Photo from Hemmings – This 1958 Studebaker Champion has only 128 miles on it! It likely was built in Studebaker’s plant in Australia. (The Hemmings article states that it was built in South Bend.)
We generally think that the last Studebaker built was built in Canada. However, like the line in one of the songs in George Gershwin’s “Porgy and Bess”, “it ain’t necessarily so”. Seldom remembered today is that Studebaker had assembly plants scattered around the globe: Mexico, Belgium, Australia, South Africa and Israel being among them. The plants overseas got “knocked down kits” from South Bend and assembled the Studebakers locally. When Studebaker closed the plant in South Bend, Indiana in December, 1963, parts were gathered into kits. V-8s were sent to South Africa and 6s were sent to Israel. It is likely that the very last Studebaker built was assembled in Haifa, Israel rather than in Hamilton, Ontario. And, unlike the last Canadian-built Studebakers which were powered by engines bought from General Motors, the Israeli Studebakers were REAL Studebakers with Studebaker engines.

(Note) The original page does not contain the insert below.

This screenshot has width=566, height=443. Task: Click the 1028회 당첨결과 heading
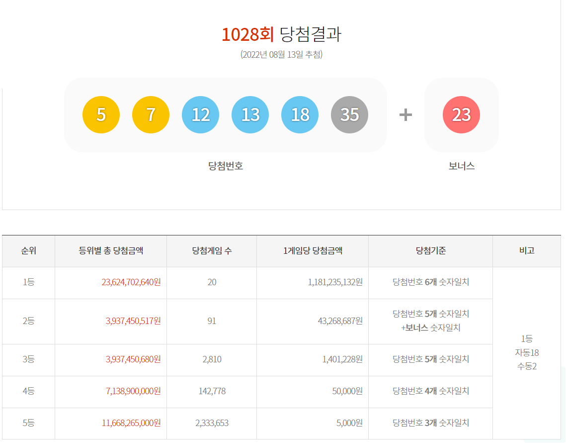(281, 34)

Interestingly, the plant in Haifa was established in 1951 not by Studebaker, but by Kaiser-Frazer not long after the Jewish state’s creation. Quoting from a story in Hemmings from 2007:
When it opened, the factory built Kaiser-Frazer products, along with Mack trucks, under license. By the end of the 1950s, the operation was known as Kaiser-Ilin, named after Ephrain Ilin, the Israeli entrepreneur who’d negotiated the Haifa plant deal with Hickman Price Jr., the nephew of Joseph P. Frazer. In 1959, Kaiser-Ilin reached an agreement to assemble six-cylinder Studebaker Larks in Haifa, to help potential buyers bypass stiff Israeli duties on imported vehicles.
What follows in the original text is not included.